Karabakh veteran and family live in makeshift home

The family has reportedly been waiting for a government-provided house for more than nine years already.


‘Whenever it rains, water leaks in, and in summer it gets so hot that it is impossible to breathe.’

In the village of Garajalli in Azerbaijan’s central Ujar district, Nagorno-Karabakh veteran Shohrat Gasimov and his family have reportedly been on the waiting list for government-provided housing for almost ten years. They currently live in a small house made from manure bricks that hardly shelters them from rain, snow or the summer heat.

‘We have two small children. The wind blows into our home, and whenever it rains, the water leaks in. Winter is coming, so I used part of my allowance to buy cellophane, which we put up everywhere. But can cellophane be used to make a roof? It will last for a month, at most. These are just makeshift things. My family and I need a normal home.’


Nine years on the waiting list

Gasimov lost his right leg fighting in Nagorno-Karabakh. Due to his disability, the 41-year old veteran is no longer able to work.
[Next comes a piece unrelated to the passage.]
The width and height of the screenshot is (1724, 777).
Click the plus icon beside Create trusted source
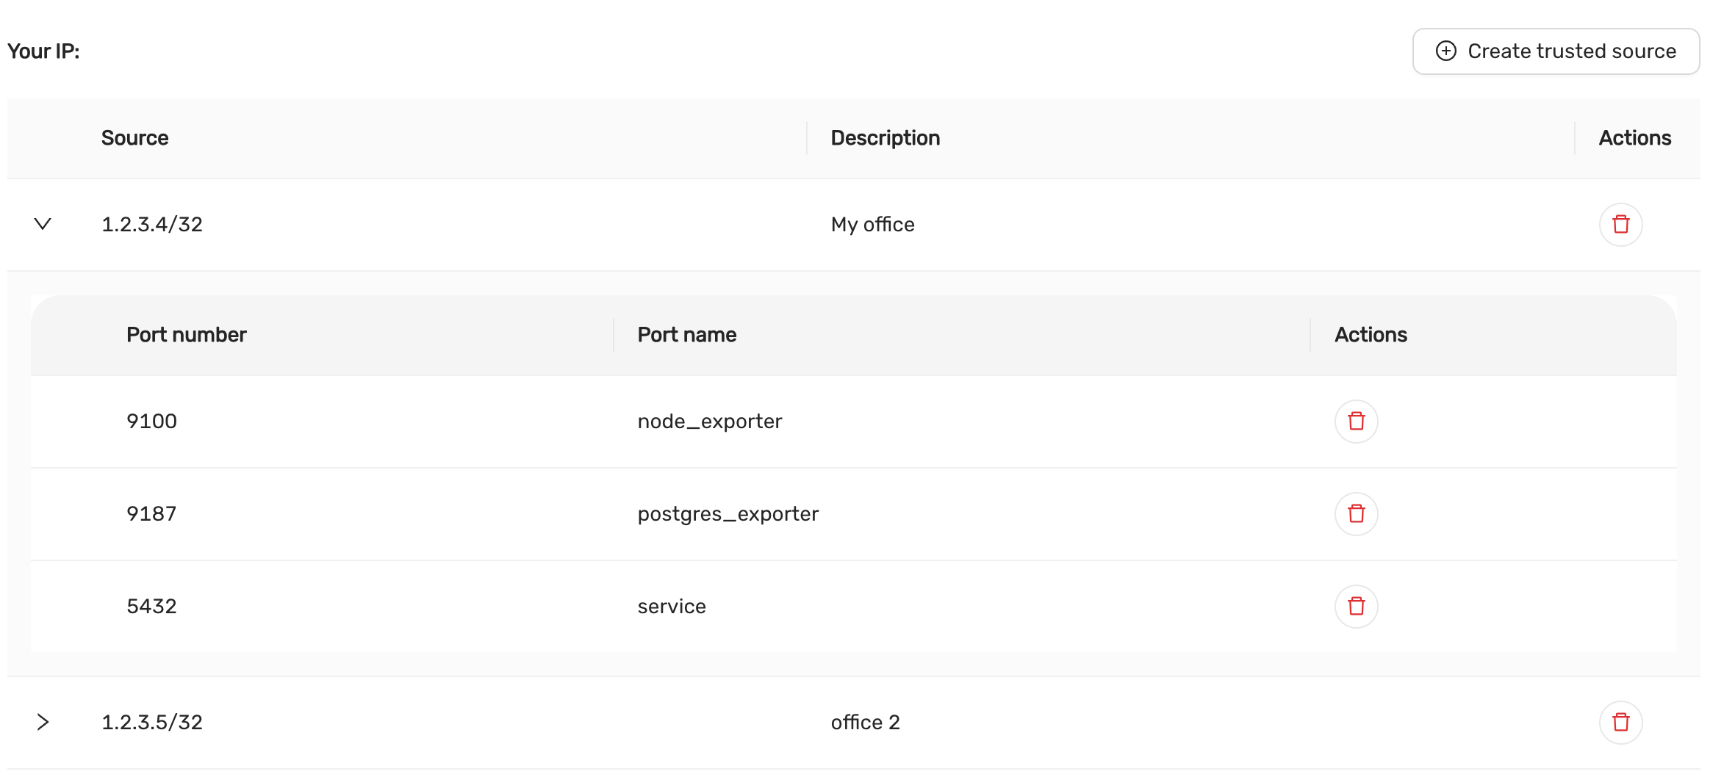[x=1446, y=51]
He says he first applied for support back in 2009.

‘By now it has almost been ten years, and we still do not have any updates. I applied for housing in 2009. Two years later, I learned that they had lost my documents. I had to re-register, and they told me that there was only one person before me on the waiting list. The days went by, and it was still never my turn. We asked a friend of mine for help. He found that I was, in fact, not number to on the list, but number nine. And even after so many years, I am still waiting. We really do not know who to tell about our problem.’

The Gasimov family struggles with the living conditions in their derelict house.

‘I only have one leg. I need a normal home, but no one can help me get one. All the people who have been on the waiting list before me have received a home by now, but we have not. We’ve been told for years that we will be soon be moving into a new place.’


In which country do war veterans live in such conditions?

‘I have kept my family hoping for years, do you understand what that means? When will our day finally come? Nobody would live in a home like ours – if you brought a dog here, it would not stay. But my family and I have been living here for years. In which country do war veterans have to live in such conditions?’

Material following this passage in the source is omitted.